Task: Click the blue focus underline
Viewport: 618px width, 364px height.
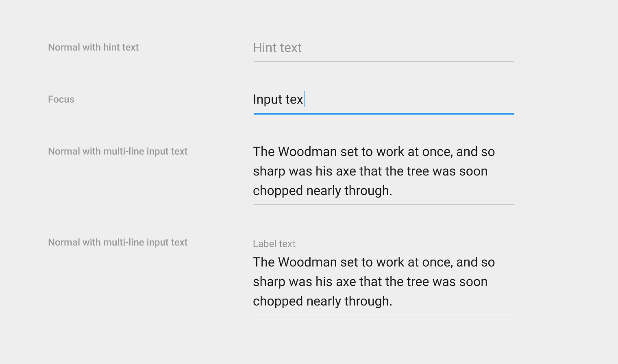Action: pyautogui.click(x=383, y=115)
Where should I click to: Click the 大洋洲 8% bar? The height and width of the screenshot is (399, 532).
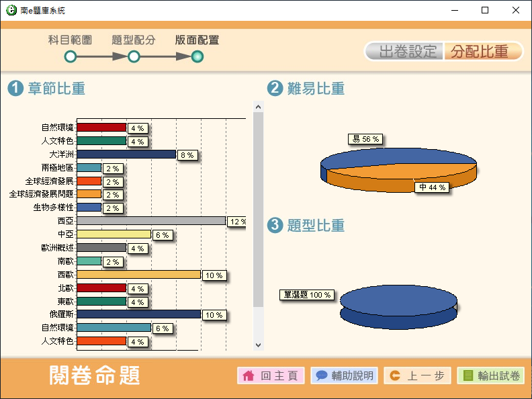pos(126,154)
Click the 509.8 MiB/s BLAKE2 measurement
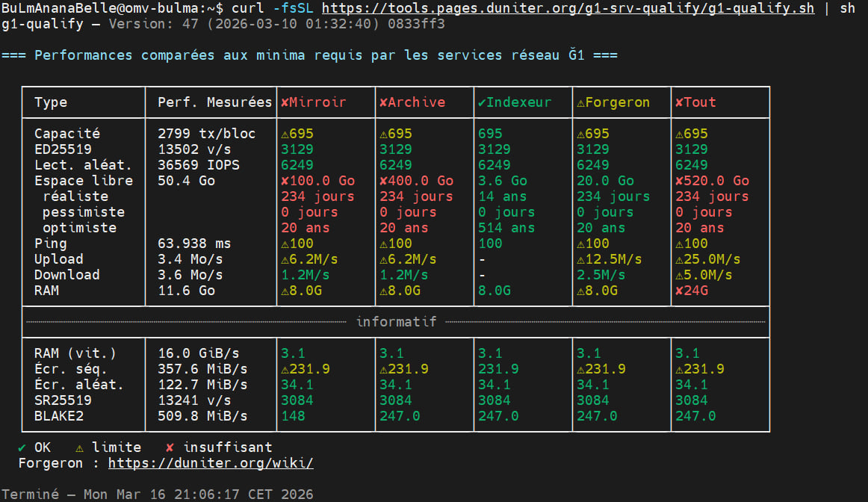 (x=202, y=416)
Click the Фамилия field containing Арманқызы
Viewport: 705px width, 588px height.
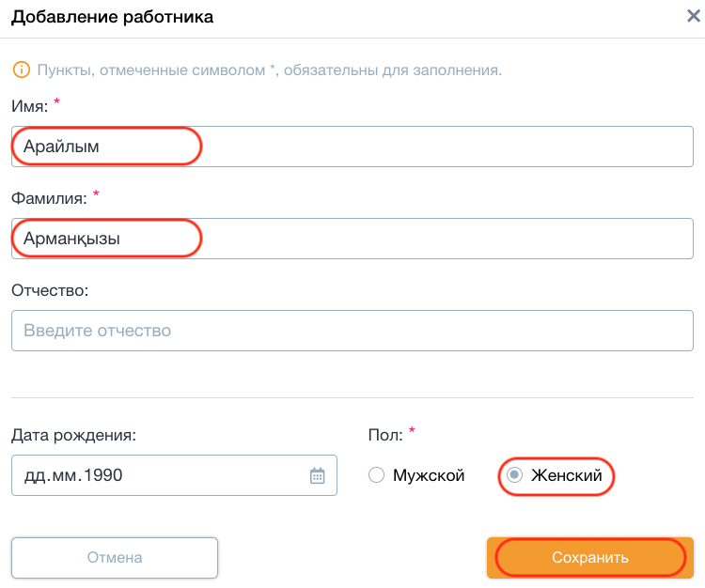tap(353, 239)
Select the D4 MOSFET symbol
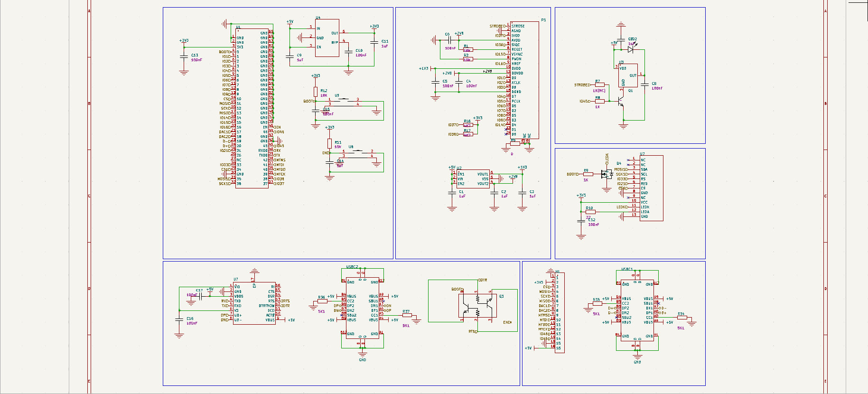This screenshot has height=394, width=868. (x=607, y=174)
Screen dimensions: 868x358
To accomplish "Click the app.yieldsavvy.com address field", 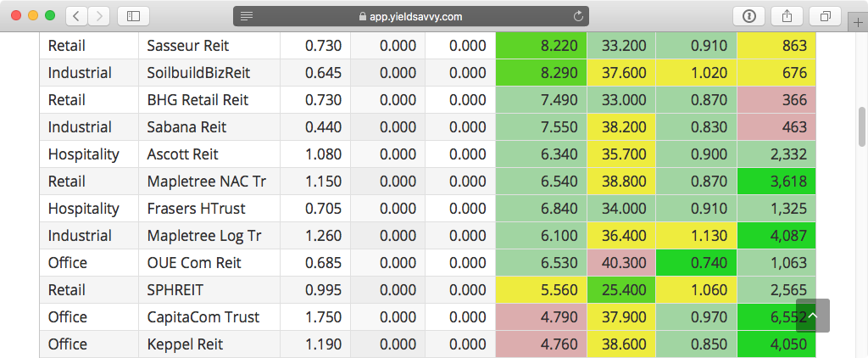I will (x=411, y=16).
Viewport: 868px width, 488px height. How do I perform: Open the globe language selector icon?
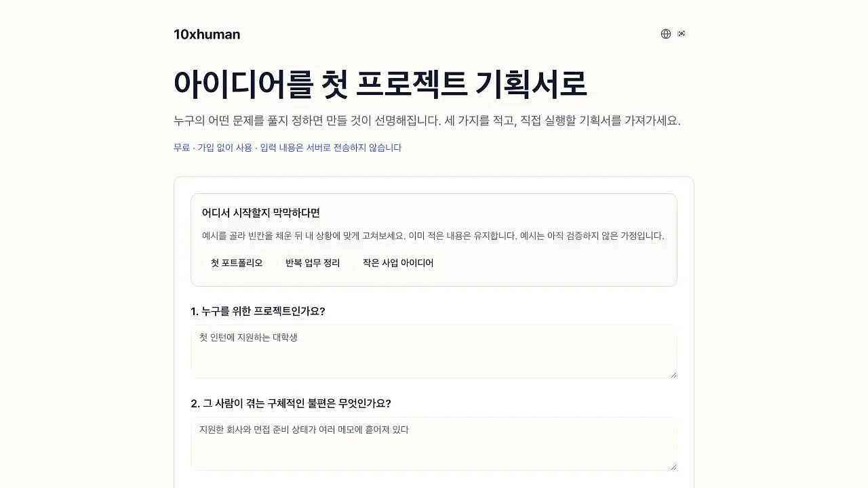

**Assignment:** Repeat only the lines from the beginning of the material through the line containing "Screen dimensions: 868x358", both ends kept, leaving pictures out.

**Your solution:**
Task: Click the blue focus underline
Viewport: 618px width, 364px height.
Action: pyautogui.click(x=383, y=115)
Where should I click to: Click the 大洋洲 8% bar? The height and width of the screenshot is (399, 532).
pos(126,154)
Click the 509.8 MiB/s BLAKE2 measurement
 (x=202, y=416)
Click the Фамилия field containing Арманқызы
Viewport: 705px width, 588px height.
tap(353, 239)
Select the D4 MOSFET symbol
This screenshot has height=394, width=868. (x=607, y=174)
Screen dimensions: 868x358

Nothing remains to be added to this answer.